Stated exercise 1
From the review of William Foyle's landscapes, quote the passage that opens with the words containing "A Review of" and closes with "his eleven landscapes.".
Stated exercise 2
According to the review of William Foyle's landscapes, who declared Foyle "one to watch," and at what age?

A Review of William Foyle: Landscapes at Asia House, London
Entering Asia House, I was immediately struck by the overflow of glittering figures adorned in all manner of extravagance; each in silent competition with the other. Air kisses were exchanged, delicately gloved hands waved at exquisitely tailored suits, crisp bubbling champagne was poured, and at the centre of this frenetic whirlpool was Scottish artist William Foyle and his eleven landscapes.
Before my arrival, I had satisfied my curiosity by exploring Foyle’s previous work and trying to absorb all that I could about his young and impressive career. From the articles I had perused and the works I had committed to memory, a vague image of the artists externally imposed persona had begun to take shape. I knew Foyle had been declared ‘one to watch’ by Sir Timothy Clifford at only eighteen and had been heralded as the ‘Francis Bacon of tomorrow’ a few years later. These monikers of preordained greatness echoed in my mind as I descended a winding marble staircase to the exhibition itself. Were these declarations intended to colour my impending experience or were they destined to validate it? Was William Foyle’s reputation as a protégé of virtuosity deliberately romanticised or did unadulterated talent flow out of him organically and claim that mantle as its birthright?

Data block
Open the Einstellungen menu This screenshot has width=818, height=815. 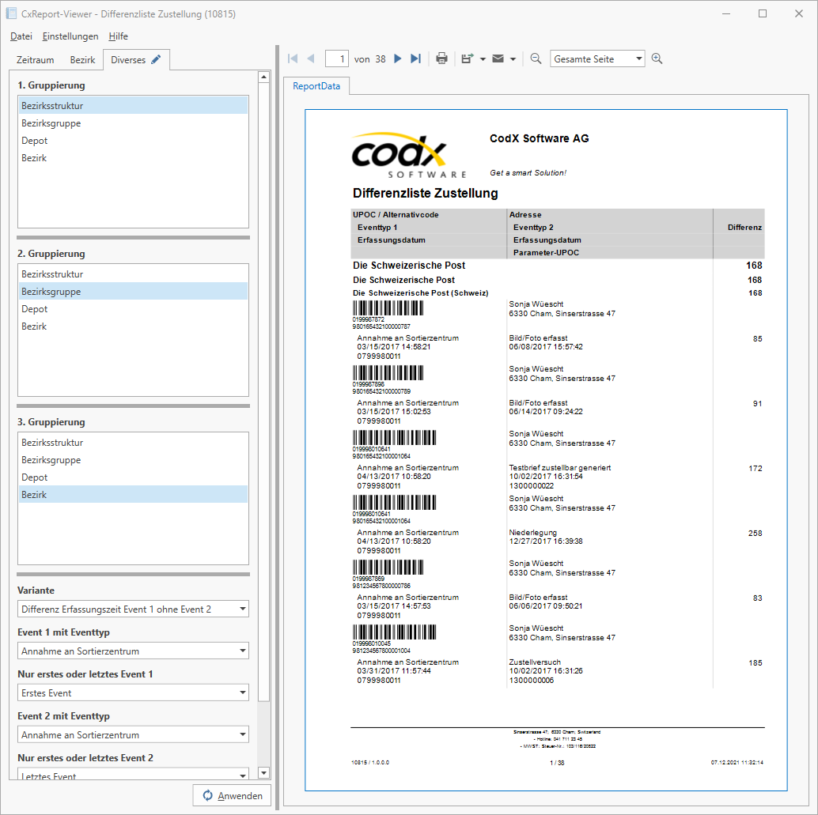70,36
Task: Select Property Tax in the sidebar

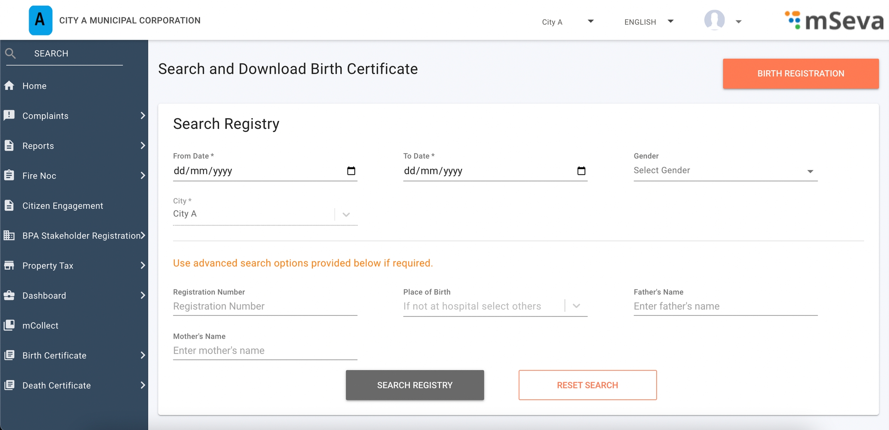Action: pyautogui.click(x=48, y=266)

Result 1
A Review of William Foyle: Landscapes at Asia House, London
Entering Asia House, I was immediately struck by the overflow of glittering figures adorned in all manner of extravagance; each in silent competition with the other. Air kisses were exchanged, delicately gloved hands waved at exquisitely tailored suits, crisp bubbling champagne was poured, and at the centre of this frenetic whirlpool was Scottish artist William Foyle and his eleven landscapes.

Result 2
Sir Timothy Clifford, when Foyle was only eighteen.